La chica sin rostro o la chica invisible, esa que leemos muchas veces en la literatura. Ese cliché tan usado en las historias juveniles que tanto les gusta a los adolescentes, porque de momento le colocan un amor de película, una “mala o varias” que le hacen la vida imposible… lo dicho, tan cliché.
Aunque en ese momento de mi vida me hubiera gustado ser una chica invisible, no por el romance y esas tonterías, sino por haber estado tranquila y nadie me hubiera molestado, demasiado. Eso habría sido bastante divertido, no habría perdido mi sonrisa, ni me habría tenido que esconder de la gente.
No de forma literal, no soy un ermitaño en su cueva, sino metafóricamente hablando.
Ocultarme tras una máscara veneciana par que nadie viera realmente como soy. ¿Qué tan malo puede ser vivir en un baile de máscaras?

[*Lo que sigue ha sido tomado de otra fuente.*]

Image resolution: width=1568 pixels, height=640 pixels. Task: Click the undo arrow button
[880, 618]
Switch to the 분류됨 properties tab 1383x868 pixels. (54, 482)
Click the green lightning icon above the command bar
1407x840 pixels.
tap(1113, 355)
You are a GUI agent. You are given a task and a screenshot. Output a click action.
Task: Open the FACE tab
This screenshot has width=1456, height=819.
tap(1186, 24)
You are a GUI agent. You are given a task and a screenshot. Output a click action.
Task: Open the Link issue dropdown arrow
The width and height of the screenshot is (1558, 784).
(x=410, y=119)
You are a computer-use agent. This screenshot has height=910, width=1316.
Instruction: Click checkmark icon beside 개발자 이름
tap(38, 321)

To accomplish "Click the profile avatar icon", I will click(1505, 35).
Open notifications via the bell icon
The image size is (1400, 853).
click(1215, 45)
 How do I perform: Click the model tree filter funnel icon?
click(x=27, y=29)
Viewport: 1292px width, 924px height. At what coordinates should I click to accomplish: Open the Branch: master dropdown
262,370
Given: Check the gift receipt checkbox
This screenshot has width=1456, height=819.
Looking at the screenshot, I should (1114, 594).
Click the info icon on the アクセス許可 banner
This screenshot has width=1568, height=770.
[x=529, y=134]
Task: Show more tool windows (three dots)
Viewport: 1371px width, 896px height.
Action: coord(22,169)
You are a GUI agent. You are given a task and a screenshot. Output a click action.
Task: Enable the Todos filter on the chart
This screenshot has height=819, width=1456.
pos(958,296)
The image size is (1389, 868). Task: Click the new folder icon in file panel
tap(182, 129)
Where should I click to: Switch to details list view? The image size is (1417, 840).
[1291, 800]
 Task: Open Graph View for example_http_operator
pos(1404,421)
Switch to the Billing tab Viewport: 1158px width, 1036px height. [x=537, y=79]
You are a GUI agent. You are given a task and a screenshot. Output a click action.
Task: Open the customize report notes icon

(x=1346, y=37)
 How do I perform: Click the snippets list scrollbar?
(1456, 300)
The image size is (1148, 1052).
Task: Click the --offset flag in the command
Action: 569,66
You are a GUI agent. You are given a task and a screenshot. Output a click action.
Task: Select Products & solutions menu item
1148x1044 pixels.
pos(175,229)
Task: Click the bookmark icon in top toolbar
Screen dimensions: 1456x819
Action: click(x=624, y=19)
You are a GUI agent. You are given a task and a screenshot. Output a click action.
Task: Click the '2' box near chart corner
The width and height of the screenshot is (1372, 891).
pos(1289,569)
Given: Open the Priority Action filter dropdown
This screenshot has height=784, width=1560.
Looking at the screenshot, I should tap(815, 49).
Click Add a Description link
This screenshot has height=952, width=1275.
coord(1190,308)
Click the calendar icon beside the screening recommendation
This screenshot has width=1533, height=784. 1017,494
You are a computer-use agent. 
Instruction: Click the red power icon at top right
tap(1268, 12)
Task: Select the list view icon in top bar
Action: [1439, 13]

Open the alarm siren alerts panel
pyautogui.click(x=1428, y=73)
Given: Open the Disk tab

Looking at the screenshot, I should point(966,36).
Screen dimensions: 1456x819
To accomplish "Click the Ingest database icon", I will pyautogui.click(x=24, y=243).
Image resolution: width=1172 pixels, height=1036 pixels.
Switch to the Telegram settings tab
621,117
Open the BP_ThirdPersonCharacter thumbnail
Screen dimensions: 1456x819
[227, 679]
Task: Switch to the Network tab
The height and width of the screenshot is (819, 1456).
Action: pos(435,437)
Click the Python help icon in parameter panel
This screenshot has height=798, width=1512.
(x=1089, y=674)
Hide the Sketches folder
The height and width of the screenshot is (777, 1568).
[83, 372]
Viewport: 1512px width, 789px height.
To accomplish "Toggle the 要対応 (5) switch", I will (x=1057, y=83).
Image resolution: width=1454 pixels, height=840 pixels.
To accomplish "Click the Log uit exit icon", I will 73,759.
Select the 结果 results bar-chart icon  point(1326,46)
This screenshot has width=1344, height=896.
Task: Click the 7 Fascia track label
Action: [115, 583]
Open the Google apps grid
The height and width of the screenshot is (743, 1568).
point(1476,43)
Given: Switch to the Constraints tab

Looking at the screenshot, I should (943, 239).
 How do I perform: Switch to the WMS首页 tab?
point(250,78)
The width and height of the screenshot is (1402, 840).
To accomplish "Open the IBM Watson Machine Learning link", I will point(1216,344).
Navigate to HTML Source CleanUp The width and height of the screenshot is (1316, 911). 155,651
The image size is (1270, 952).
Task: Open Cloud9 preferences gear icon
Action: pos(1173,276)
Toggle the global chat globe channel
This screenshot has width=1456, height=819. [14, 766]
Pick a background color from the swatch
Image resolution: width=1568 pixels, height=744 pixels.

Bailando entre la gente que te conoce y gente que aún no. Con tu máscara que eternamente porta una sonrisa, te vuelves una sonrisa a la que nadie reconoce. Mientras que la luz de la luna contamina la noche, creando feas sombras de la gente que baila a tu alrededor. Implantando una pesadilla que rompe el sueño en miles de cristales que se clavan en los pies, creando arañazos bajo ellos.
Quiero puertas abiertas por donde bailar con mi dolor, quiero sombras y oscuridad donde refugiarme hasta que acabe la tormenta que ruge en mi interior y quiere liberarse. Quiero caminar por una ciudad de papel, donde perderme entre las mil y una historias que cuentan las letras plasmadas en sus edificios.
Quiero bailar en la plaza en un día de lluvia mientras el agua se lleva los edificios llenos de vidas e historias pasadas. Quiero bailar cuando tras la tormenta llega la calma. Quiero perderme en ese baile de máscaras.